- Entries provided
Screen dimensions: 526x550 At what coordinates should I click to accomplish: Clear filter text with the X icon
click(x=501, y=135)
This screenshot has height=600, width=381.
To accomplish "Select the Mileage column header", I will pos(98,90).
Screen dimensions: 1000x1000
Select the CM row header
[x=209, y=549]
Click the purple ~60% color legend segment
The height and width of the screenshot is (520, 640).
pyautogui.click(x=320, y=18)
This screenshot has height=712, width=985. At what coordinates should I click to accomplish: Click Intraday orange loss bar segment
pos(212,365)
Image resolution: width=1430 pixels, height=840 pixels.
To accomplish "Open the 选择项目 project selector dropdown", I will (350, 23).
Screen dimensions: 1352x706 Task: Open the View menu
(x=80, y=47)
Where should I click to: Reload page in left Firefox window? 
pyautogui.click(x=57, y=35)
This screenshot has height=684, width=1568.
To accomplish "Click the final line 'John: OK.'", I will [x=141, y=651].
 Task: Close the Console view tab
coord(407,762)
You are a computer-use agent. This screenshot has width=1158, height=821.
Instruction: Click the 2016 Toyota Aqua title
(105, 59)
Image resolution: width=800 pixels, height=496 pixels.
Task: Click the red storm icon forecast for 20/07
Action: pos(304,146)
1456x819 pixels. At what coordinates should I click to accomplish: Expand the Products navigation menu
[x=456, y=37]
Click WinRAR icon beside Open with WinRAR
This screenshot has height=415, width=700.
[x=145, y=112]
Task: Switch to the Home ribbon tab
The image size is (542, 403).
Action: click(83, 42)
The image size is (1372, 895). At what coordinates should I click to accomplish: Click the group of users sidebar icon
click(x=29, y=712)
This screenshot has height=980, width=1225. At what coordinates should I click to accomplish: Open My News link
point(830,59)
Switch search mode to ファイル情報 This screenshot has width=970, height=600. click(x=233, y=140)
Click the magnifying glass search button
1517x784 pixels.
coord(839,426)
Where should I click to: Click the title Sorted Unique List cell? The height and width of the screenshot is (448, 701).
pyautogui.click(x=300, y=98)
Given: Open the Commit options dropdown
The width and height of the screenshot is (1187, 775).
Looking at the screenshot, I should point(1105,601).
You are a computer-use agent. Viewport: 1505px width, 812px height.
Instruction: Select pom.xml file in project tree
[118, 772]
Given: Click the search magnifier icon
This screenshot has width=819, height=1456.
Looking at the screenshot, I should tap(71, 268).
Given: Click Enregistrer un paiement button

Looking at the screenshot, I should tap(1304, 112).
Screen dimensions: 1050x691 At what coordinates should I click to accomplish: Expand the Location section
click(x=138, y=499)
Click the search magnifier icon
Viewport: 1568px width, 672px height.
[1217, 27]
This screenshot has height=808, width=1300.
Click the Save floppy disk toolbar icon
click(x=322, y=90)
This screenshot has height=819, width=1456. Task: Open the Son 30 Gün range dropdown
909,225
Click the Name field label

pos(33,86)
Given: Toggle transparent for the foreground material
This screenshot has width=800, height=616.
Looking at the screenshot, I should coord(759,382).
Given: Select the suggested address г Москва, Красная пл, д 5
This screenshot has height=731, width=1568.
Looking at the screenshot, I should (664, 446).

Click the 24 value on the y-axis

- Task directions
Multiply every click coordinate in the answers by 0.75, rounding to whole numbers with halves going up, and write out the data starting with the line containing "This screenshot has height=600, width=381." and going on through the line containing "pyautogui.click(x=320, y=18)", requests included. Give only those lines.

- Exercise solution
This screenshot has height=600, width=381.
To accomplish "Select the Mileage column header", I will pos(74,68).
Screen dimensions: 1000x1000
Select the CM row header
[x=157, y=412]
Click the purple ~60% color legend segment
The height and width of the screenshot is (520, 640).
pyautogui.click(x=240, y=14)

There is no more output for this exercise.